One piece of marital advice I heard from an elderly woman almost two decades ago was, “Keep the fires burning in the bedroom and the kitchen, and your marriage will be ok.” I feel certain there are people who would disagree with this advice, and I won’t comment on the first half here, but there is certainly something bonding about eating home-cooked meals together, and often. The scent of fresh, hot food wafting from the kitchen nourishes the whole person as it creates a spirit of anticipation, and then fulfillment— a natural pair often usurped in our culture of immediate gratification. Feed your family well. You’ll be shocked at how a person’s deepest thoughts percolate when his or her tummy is satisfied.
We spend at least a third of our lives asleep. Or we should. Consider getting serious about creating sleep spaces that draw your family to sweet slumber. I recently rented an AirBNB with the best bed I’ve ever slept in. The owner told me, “Oh, the bed is very ordinary but the 3-inch gel memory foam mattress on top with t-shirt sheets is what you probably noticed.” A well-made bed is a worthy finish line after a day of doing battle in our current world. Additionally, I’ve taken up reading before nodding off and it’s been a gift to wind the ol’ brain down naturally.
I cannot write about a home full of rest without writing about the author of the Sabbath. God, who spoke it all into existence with a word, took it easy on the seventh day. Consider praying through your house. Invite God to bring his peace into your home and to meet you in it. If there is an area where your family tends to get into scuffles (say, the back door, or maybe near the remote control), ask Him to bring his life-giving presence to that area. Pursuing real peace without inviting God into the conversation is a fool’s errand.
A place of calm delight is not a luxury these days. It is essential. Your home doesn’t have to look like Martha has been there. Just a few spots of intentionality and an attitude of kindness to those with whom you share your roof will convey the softness that they need.
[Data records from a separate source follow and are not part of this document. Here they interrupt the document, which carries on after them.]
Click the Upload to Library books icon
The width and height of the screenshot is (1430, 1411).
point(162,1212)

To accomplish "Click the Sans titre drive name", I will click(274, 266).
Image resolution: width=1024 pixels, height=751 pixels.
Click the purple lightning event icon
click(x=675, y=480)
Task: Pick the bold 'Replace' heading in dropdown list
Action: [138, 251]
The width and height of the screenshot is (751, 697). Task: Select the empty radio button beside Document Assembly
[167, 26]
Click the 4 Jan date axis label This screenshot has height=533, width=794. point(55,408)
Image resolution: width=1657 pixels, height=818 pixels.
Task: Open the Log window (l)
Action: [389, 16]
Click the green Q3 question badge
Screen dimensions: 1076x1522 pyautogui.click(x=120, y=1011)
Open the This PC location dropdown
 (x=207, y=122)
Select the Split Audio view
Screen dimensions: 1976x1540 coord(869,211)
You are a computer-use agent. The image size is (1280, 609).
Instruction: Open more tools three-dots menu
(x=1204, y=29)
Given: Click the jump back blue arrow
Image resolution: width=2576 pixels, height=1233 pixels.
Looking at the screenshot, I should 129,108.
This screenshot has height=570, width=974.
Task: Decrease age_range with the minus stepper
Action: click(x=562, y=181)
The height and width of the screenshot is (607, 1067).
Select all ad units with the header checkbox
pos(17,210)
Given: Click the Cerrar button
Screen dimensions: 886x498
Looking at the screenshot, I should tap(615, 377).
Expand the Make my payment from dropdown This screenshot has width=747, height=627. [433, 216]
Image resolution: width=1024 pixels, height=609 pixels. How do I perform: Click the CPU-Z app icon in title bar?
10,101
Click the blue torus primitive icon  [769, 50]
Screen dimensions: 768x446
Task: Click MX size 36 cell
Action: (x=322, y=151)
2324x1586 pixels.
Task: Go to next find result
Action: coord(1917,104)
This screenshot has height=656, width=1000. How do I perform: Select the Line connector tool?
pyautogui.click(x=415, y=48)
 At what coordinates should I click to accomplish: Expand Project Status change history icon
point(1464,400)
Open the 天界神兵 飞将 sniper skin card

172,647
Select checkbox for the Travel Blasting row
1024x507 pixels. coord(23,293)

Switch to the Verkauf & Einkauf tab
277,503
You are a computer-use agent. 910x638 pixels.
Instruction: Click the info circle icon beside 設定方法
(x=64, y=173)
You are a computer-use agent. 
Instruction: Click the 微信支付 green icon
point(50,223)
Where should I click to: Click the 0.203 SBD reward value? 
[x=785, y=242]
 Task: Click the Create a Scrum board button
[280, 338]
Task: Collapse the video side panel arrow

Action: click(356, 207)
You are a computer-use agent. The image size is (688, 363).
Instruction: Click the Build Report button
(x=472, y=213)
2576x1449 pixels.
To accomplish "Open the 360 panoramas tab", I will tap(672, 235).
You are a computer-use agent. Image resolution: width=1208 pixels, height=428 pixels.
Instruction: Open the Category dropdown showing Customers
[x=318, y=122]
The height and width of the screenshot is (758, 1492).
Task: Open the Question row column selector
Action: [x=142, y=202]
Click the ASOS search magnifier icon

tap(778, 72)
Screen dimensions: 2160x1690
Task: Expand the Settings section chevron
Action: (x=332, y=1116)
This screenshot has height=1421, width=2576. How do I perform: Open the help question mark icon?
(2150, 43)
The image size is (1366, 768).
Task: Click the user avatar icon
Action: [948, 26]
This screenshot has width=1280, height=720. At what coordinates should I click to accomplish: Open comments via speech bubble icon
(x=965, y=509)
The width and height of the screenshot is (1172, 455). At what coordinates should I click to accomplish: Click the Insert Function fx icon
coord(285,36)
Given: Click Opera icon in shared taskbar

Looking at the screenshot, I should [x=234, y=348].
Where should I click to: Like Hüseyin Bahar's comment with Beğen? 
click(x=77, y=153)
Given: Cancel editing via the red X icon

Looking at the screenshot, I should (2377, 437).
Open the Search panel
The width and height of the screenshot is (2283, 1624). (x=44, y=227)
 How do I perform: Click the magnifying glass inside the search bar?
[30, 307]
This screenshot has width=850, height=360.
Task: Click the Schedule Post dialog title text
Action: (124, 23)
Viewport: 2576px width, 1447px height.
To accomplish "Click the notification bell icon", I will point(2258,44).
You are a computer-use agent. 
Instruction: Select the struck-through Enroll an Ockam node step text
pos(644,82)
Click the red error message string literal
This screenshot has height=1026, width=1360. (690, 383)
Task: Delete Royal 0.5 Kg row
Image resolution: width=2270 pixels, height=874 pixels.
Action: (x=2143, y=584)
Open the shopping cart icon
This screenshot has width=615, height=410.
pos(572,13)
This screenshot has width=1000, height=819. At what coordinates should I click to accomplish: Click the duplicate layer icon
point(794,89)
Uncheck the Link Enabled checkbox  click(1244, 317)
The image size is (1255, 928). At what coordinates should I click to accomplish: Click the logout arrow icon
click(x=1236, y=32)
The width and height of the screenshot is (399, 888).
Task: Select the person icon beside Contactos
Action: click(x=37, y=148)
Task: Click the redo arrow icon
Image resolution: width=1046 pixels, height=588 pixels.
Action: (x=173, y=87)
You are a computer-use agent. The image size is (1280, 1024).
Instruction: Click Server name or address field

You might even find yourself surprised by the lovely reflections of gratitude that come your way.
And that? That feels like healing.
StoryBoard features “The Yellow Chair ChronEchols” by writer Candace Echols. Candace recently published her first book, the children’s book Josephine and the Quarantine. Candace is a Midtown resident, wife, and mother of five. She has written for StoryBoard’s Page One Writing Workshops, and writes in quiet moments from her yellow chair.